#### Supplied material:
— START —
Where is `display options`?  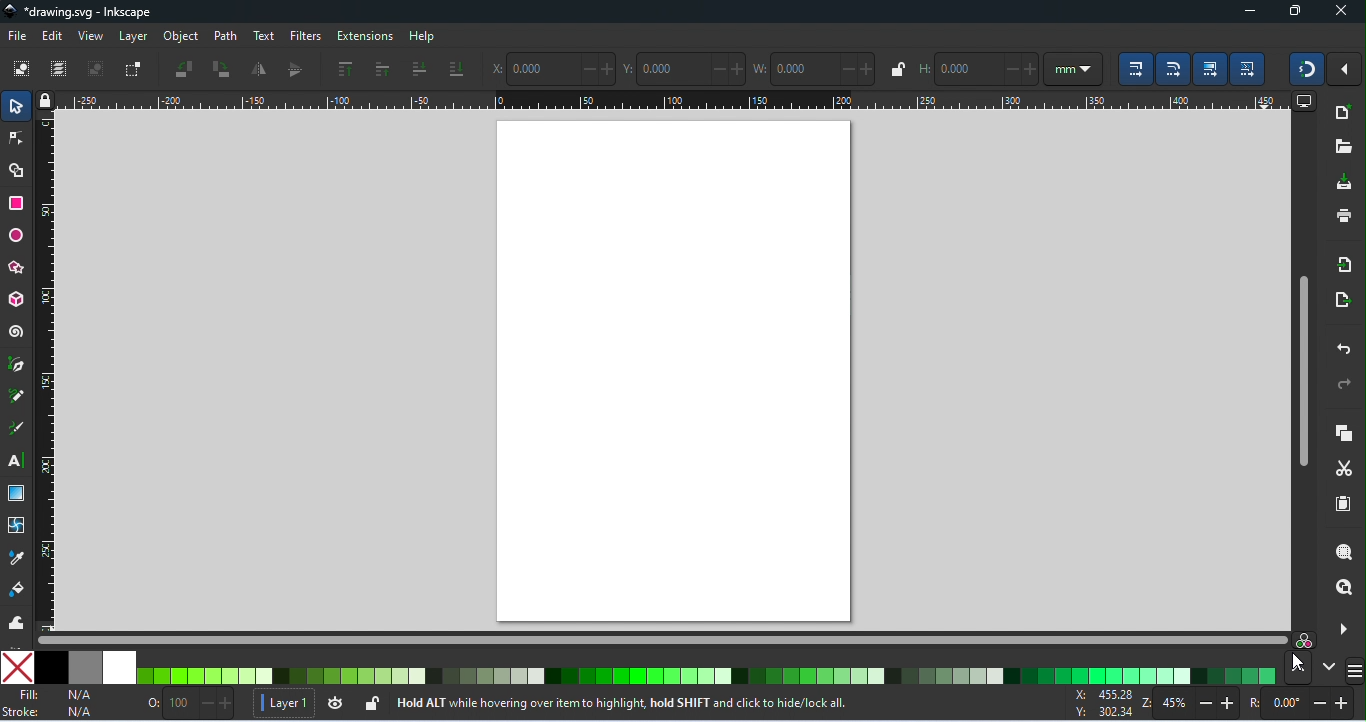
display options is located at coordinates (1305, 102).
— END —
— START —
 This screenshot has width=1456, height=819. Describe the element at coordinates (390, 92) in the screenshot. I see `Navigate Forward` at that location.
— END —
— START —
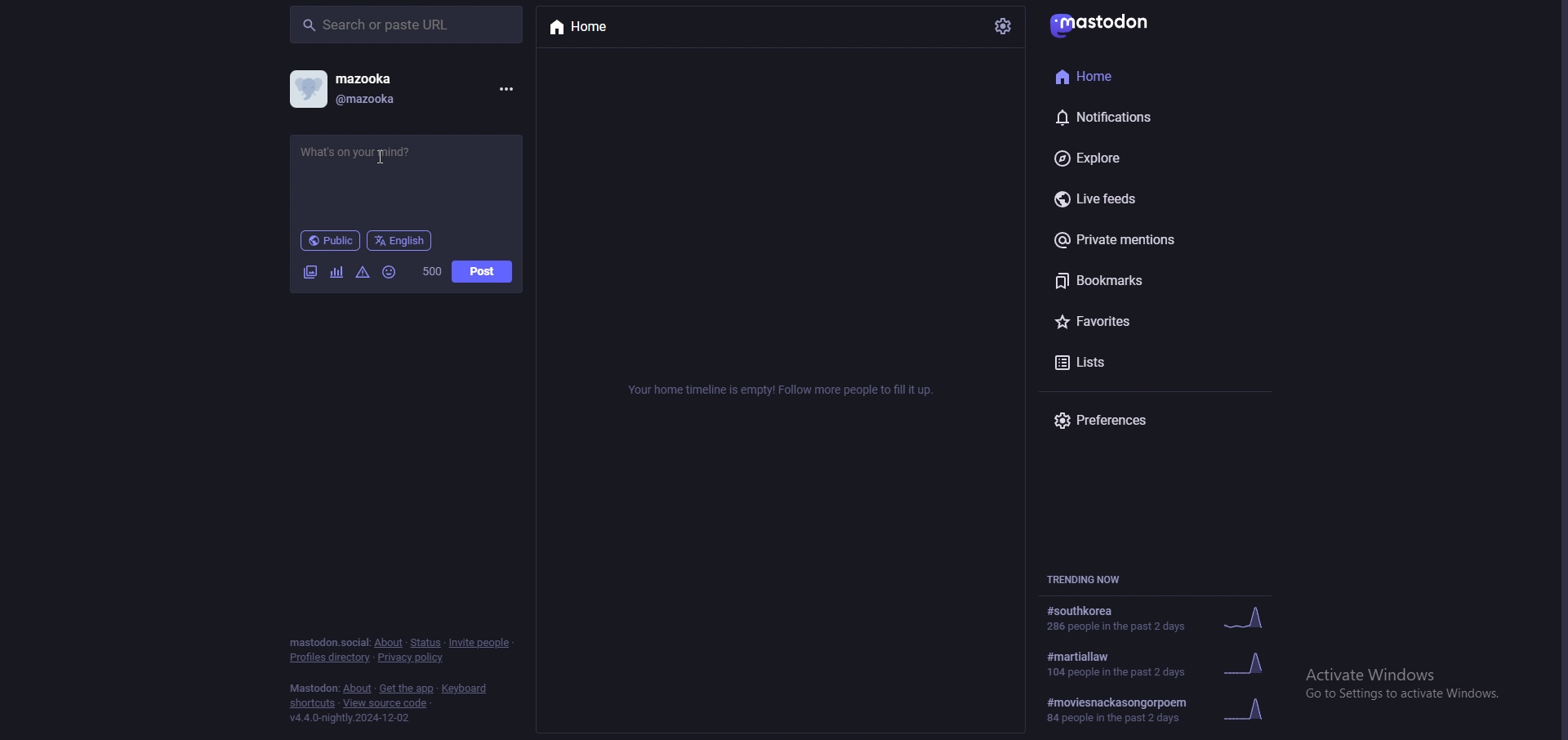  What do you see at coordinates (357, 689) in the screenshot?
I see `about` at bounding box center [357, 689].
— END —
#### Direction:
Reproduce verbatim the stretch of the records from the line containing "What do you" through the line containing "center [357, 689].", and leave the pictures out of your answer.

#### Response to the exercise:
  What do you see at coordinates (357, 689) in the screenshot?
I see `about` at bounding box center [357, 689].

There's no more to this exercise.